Am 28. Mai um 21.35 Uhr im RBB Brandenburg. Agenda 2010 und die Rolle der Gewerkschaften, Oscar Lafontaine... Im Vorfeld des SPD-Sonderparteitages am 1. Juni 2003 sind diese Themen von besonderer Brisanz. Hansjürgen Rosenbauer befragt dazu den ehemaligen SPD-Fraktionsvorsitzenden Hans-Jochen Vogel. Der RBB Brandenburg zeigt „Hansjürgen Rosenbauer im Gespräch mit Hans-Jochen Vogel“ am Mittwoch, 28. Mai, 21.35 Uhr.

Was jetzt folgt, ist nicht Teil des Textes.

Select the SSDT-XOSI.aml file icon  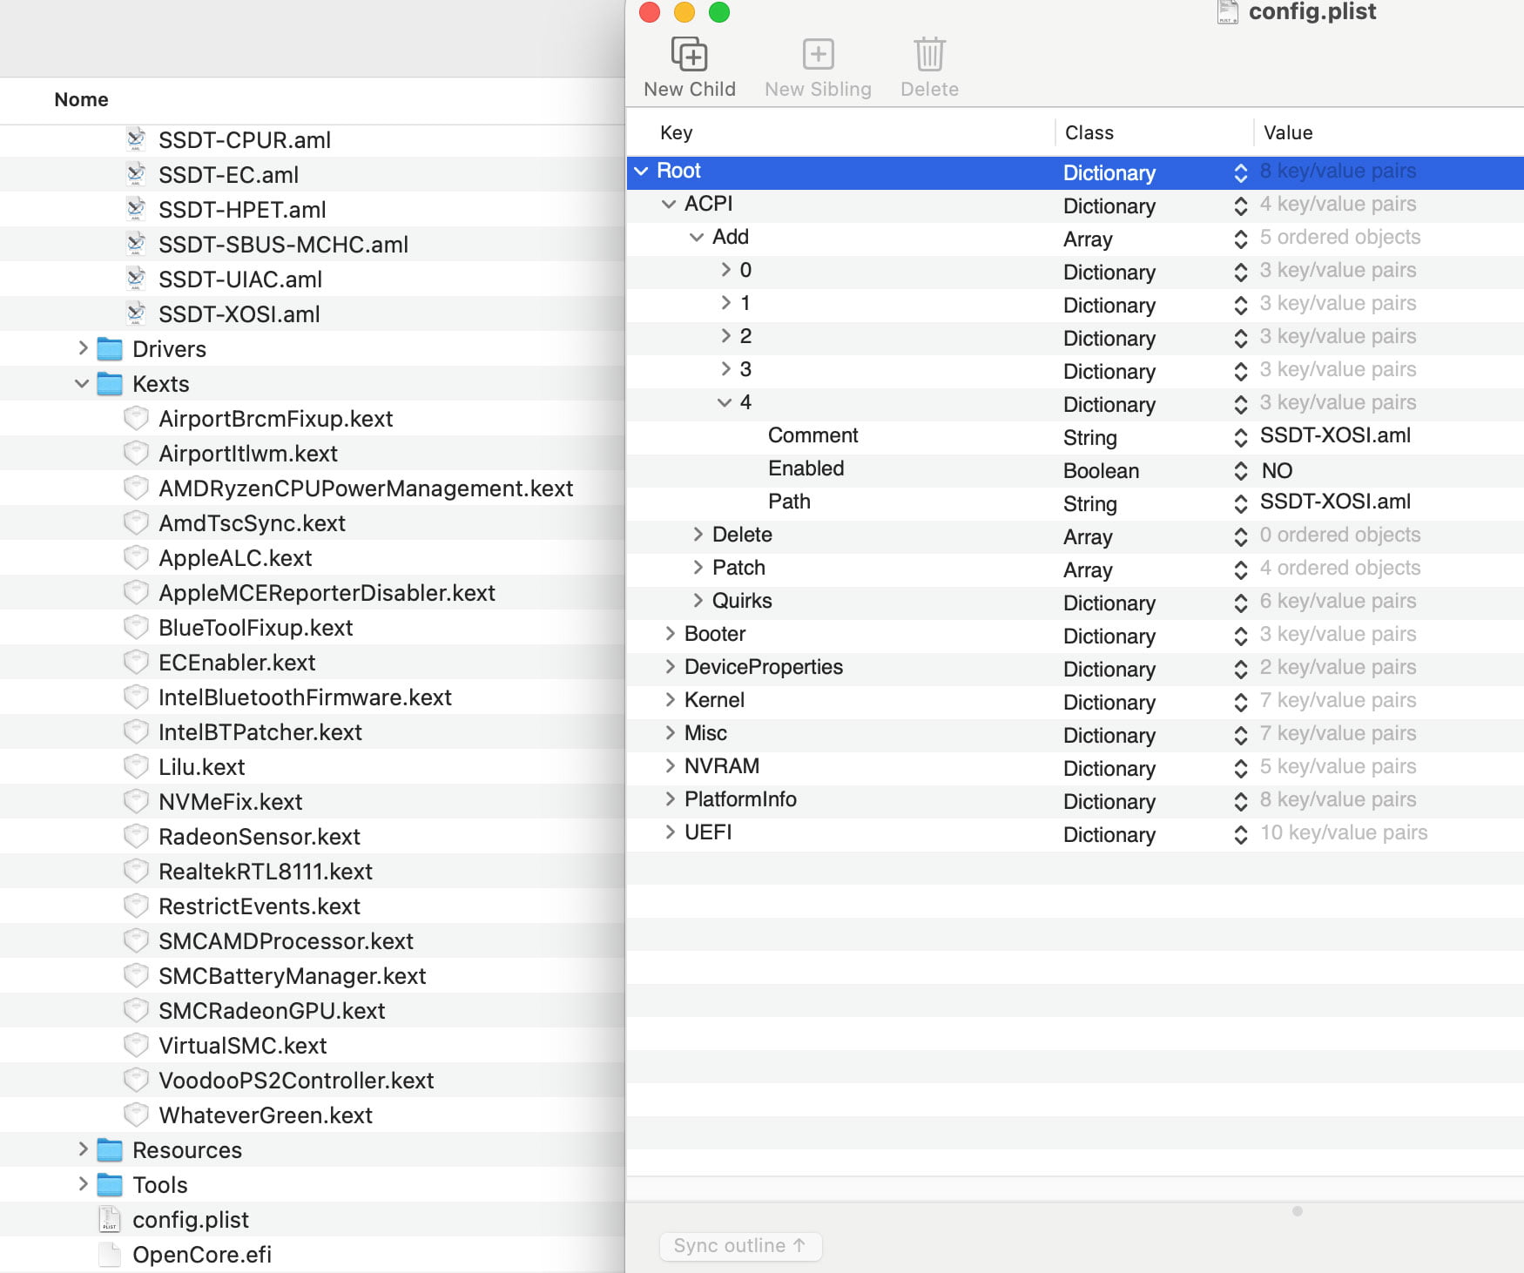click(136, 313)
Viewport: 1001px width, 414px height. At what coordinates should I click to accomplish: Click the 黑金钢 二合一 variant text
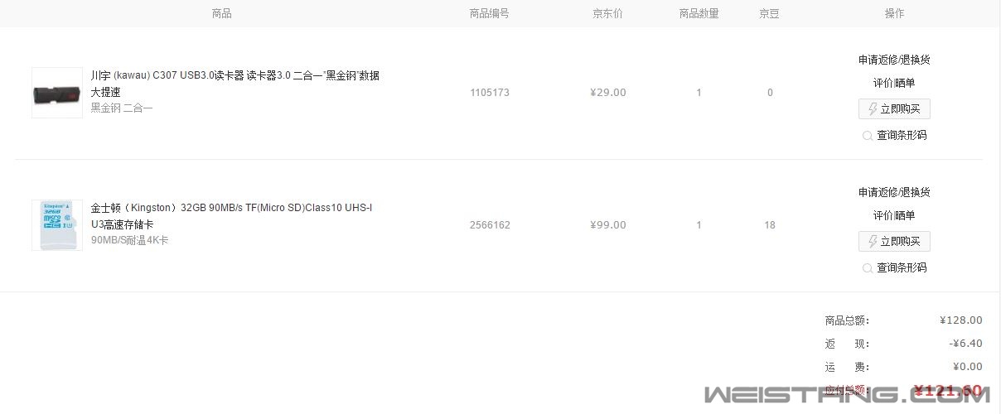(122, 108)
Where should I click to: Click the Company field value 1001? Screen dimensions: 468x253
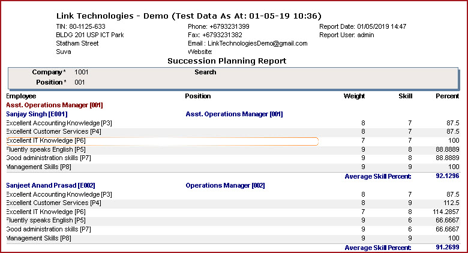click(x=81, y=72)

Hans-Jochen Vogel ist ein SPD-Politiker mit einer außergewöhnlichen Karriere. Er war unter anderem jüngster Oberbürgermeister einer europäischen Großstadt (München), Bundesjustizminister, Kanzlerkandidat gegen Helmut Kohl 1982 und Bundesvorsitzender seiner Partei. Bequem war er nie, eher bestimmend, aber Verständnis und Aussöhnung sind richtungweisend für sein politisches Handeln. Mit nun 75 Jahren engagiert sich der gefragte Experte für Zuwanderung immer noch – auch gegen das Vergessen von Verfolgung in der DDR.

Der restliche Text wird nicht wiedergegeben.